Monday, May. 02, 1960
Sam's Comeback
Mark Twain once said: "When I was younger, I could remember anything, whether it happened or not." Last week NBC's Project 20 movingly remembered what happened to Mark, from his Hannibal, Mo. boyhood in the 1840s to the day of his death, exactly 50 years ago. Mark Twain's America followed the technique of Project 20's earlier and equally successful Meet Mr. Lincoln, used some 1,000 old photographs to bring back the patch of U.S. history Samuel Clemens helped needle into place. The pictures of the Old West, which attracted Twain as both reporter and prospector, were so penetratingly authentic that they easily got the drop on Hollywood, by comparison made farcical charades of Gunsmoke or Have Gun, Will Travel.

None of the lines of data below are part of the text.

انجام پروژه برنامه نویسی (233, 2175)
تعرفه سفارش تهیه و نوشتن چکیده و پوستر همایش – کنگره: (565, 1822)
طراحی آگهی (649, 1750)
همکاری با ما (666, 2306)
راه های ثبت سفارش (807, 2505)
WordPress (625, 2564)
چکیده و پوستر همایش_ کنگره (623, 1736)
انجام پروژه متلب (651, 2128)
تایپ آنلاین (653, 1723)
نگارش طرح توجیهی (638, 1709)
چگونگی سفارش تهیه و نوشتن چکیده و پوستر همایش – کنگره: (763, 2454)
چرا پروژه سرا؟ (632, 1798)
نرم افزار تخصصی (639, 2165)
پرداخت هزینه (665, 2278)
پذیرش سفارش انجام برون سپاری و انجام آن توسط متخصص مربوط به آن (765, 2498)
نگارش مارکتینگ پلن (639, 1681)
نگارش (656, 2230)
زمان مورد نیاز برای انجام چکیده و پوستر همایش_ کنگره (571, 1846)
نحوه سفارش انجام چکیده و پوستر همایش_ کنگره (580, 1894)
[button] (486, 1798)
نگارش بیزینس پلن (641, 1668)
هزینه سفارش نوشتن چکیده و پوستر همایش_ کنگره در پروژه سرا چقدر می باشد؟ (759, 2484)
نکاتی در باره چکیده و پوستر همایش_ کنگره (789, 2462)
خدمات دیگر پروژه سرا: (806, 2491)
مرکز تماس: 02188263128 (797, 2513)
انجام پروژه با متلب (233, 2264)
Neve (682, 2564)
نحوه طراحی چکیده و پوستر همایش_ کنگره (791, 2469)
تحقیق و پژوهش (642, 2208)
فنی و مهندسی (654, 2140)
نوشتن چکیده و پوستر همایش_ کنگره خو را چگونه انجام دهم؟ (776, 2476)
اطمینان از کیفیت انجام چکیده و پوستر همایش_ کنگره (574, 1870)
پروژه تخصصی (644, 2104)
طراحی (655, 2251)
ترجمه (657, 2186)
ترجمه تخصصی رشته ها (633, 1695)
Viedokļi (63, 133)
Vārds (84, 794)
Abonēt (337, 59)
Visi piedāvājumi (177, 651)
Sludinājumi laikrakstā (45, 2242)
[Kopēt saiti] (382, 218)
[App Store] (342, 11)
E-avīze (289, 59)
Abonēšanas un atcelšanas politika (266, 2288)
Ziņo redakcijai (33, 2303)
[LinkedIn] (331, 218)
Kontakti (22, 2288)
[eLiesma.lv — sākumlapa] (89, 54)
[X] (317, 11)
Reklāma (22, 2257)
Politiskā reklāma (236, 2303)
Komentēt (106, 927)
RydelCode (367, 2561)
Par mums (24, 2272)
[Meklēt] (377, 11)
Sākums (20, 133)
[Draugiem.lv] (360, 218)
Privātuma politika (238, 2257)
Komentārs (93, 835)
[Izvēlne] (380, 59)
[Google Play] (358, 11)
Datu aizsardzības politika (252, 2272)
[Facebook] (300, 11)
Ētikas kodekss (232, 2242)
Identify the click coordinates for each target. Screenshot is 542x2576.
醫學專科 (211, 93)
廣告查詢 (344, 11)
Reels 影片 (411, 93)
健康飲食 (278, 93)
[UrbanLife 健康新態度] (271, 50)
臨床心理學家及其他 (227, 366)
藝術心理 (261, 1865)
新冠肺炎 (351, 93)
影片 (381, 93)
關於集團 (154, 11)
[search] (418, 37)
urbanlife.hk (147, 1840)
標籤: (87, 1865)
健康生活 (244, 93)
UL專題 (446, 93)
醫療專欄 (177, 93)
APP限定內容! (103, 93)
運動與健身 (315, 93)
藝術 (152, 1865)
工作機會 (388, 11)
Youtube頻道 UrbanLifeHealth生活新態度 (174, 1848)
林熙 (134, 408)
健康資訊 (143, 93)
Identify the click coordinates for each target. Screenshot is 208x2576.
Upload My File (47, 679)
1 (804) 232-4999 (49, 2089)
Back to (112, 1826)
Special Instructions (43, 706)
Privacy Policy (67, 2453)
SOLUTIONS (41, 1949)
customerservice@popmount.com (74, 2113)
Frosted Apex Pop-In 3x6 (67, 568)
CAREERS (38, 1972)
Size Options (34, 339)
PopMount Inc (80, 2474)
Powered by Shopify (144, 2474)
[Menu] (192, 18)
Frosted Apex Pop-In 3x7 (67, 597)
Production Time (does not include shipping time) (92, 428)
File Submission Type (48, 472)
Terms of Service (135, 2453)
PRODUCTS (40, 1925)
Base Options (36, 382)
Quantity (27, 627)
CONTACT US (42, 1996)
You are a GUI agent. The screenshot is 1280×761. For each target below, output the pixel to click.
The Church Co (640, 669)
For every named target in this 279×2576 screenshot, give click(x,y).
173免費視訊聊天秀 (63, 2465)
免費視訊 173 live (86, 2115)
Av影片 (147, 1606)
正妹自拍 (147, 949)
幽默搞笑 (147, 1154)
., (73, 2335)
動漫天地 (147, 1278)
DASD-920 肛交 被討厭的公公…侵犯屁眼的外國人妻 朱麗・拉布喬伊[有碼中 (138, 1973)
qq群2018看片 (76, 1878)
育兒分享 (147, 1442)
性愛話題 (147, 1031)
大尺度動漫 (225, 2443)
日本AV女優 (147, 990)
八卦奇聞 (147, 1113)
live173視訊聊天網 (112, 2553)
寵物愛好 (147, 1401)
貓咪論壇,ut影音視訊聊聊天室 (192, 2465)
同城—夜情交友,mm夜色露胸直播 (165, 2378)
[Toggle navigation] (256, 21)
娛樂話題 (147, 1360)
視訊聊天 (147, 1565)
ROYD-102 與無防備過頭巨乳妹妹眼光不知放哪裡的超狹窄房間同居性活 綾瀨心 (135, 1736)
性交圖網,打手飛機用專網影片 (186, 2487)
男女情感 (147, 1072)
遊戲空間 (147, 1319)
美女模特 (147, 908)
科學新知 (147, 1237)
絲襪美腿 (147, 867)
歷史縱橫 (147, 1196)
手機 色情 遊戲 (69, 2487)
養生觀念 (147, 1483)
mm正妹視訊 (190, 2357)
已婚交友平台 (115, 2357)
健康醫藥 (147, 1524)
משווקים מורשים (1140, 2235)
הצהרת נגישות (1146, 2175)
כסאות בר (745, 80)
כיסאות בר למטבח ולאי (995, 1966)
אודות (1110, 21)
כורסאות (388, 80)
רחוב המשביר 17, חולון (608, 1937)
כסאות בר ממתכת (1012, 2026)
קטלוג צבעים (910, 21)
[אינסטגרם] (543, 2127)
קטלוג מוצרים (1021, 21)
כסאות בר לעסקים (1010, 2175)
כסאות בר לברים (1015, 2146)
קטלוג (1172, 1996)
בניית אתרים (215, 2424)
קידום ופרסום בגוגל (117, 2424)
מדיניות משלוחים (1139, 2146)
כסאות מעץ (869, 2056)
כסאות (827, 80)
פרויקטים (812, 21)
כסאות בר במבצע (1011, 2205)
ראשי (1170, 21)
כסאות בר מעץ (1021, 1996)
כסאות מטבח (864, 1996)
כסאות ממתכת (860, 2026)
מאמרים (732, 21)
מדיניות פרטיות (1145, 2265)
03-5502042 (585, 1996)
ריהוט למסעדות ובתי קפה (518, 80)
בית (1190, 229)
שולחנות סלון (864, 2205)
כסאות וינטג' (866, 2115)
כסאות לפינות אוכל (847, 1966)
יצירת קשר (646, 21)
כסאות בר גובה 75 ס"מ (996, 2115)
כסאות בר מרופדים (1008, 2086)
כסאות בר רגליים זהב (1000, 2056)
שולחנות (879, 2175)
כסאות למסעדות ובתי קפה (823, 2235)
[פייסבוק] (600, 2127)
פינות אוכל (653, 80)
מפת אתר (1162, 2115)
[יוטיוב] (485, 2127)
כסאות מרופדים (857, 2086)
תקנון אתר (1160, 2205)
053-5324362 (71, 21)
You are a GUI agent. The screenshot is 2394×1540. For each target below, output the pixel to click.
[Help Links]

Just as effective were the pictures of scenes back "East," where Mississippi River boats were even more fantastic than the legend they left behind. Director Donald Hyatt contrasted long, sweeping shots through their chandeliered salons with pointblank stares into the close-set eyes of floating card sharks. Then, from Hawaii to Egypt, the show followed Mark Twain following the innocents abroad, set the Eton-collared little Lord Fauntleroys of late 19th century America against the Huckleberry Finn of then and all time. Like a big frog always about to make a prizewinning jump, Sam Clemens stood out against his background: as a young man with lean cheeks, darkish hair and misleadingly humorless eyes, or as a snow-headed Connecticut Yankee, strutting in the cap and gown he had worn when Oxford University conferred upon him a Litt. D.: "I like the degree--but I'm crazy about the clothes."
In and out of popularity since his death, Mark Twain is now on the crest of a revival that is spreading fast through show business and publishing. M-G-M is about to release a wide-screen version of Huckleberry Finn (with Eddie Hodges as Huck and Pugilist Archie Moore as Jim). Before season's end a total of four major TV shows will have documented or dramatized various parts of the writer's life. From Cambridge, Mass, to Berkeley, Calif., presses have been rolling out books on Twain. Actor Hal Holbrook has already given more than 1,200 performances of his one-man show, Mark Twain Tonight!, in more than 250 cities. An added measure of Mark Twain's enduring success is financial. Although he nearly always had to scramble for money, had miserable luck as an investor (he sank thousands into a futureless typesetting machine, turned young Alexander Graham Bell away from his doorstep without a cent), the author's estate last week, as reported to a Connecticut probate judge, was worth a figure approaching half a million dollars. In 1959 Mark Twain earned $57,691--mainly for his daughter Clara, now Mrs. Jacques Samossoud of San Diego, Calif.